Credit Fraud Detection

Machine Learning Model to Predict Credit Fraud.

Relevant Skills:

  • Machine Learning
  • Random Forest Algorithm
  • K Fold Cross
  • Ada Boost Algorithm
  • Python
  • Data Analysis
  • Research Presentation

Project Overview

The Credit Fraud Catcher project focuses on detecting fraudulent transactions in the financial sector. As digital transactions become more common, credit fraud remains a significant issue for consumers and financial institutions alike. This project implements a machine learning solution that can predict and flag fraudulent credit card transactions in real time, helping mitigate the risks associated with fraudulent activity.

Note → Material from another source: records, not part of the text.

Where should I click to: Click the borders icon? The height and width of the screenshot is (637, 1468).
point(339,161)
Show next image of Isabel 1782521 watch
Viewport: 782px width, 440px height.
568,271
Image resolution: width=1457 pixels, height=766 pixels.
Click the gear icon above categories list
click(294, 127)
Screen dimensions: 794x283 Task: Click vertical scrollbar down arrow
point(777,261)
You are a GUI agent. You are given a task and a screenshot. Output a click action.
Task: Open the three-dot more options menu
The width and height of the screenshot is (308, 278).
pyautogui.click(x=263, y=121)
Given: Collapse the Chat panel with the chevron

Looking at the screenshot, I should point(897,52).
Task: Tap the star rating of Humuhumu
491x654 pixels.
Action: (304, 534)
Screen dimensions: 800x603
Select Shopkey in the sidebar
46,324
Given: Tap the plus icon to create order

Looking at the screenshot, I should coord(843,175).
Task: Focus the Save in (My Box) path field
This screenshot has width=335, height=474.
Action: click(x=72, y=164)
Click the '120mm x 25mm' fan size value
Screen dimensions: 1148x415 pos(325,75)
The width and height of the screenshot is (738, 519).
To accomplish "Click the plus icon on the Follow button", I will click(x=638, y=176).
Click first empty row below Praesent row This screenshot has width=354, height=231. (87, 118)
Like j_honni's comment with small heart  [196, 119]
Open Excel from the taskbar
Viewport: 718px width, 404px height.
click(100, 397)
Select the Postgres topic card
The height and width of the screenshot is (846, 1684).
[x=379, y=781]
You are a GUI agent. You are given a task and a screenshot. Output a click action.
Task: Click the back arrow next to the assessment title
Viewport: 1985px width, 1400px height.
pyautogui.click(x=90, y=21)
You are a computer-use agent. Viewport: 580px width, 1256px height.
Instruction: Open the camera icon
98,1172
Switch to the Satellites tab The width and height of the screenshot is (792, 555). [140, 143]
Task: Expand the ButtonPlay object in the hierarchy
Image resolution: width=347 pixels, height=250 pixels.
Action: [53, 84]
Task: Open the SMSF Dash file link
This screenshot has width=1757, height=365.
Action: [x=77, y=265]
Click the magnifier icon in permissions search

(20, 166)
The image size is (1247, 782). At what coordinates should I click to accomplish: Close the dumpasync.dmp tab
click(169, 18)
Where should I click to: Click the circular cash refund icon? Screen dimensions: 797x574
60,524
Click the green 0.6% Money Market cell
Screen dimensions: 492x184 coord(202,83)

We used a Random Forest Classifier as the core of our solution, which is one of the most effective and widely used machine learning techniques. The system analyzes transaction data to identify patterns of fraudulent activities, allowing financial entities to intervene in time and prevent losses.

Key Features:

  • High Accuracy: The Random Forest Classifier achieved an impressive 98% accuracy in detecting fraudulent transactions.
  • Real-Time Detection: The system is capable of analyzing transactions in real time, ensuring that fraud is detected quickly.
  • Model Optimization: We used K-Fold Cross Validation and AdaBoost to optimize the model, improving its classification strength.
  • Feature Engineering: Key features like transaction amount, time of transaction, and user history were used to enhance the model's fraud detection capabilities.

Technologies Used:

  • Machine Learning: We used the Random Forest Classifier for fraud detection and AdaBoost for boosting model performance.
  • Data Preprocessing: Data cleaning, feature scaling, and handling imbalanced datasets were performed using standard techniques.
  • Cross-Validation: We implemented K-Fold Cross Validation to optimize the model and prevent overfitting.
  • Evaluation Metrics: The model was evaluated using accuracy, precision, recall, and F1-score.

The Credit Fraud Catcher system can be applied to real-time transaction monitoring, providing a scalable and accurate fraud detection system for the financial industry. By integrating this system, financial institutions can greatly reduce the risk of fraud, safeguarding both businesses and consumers.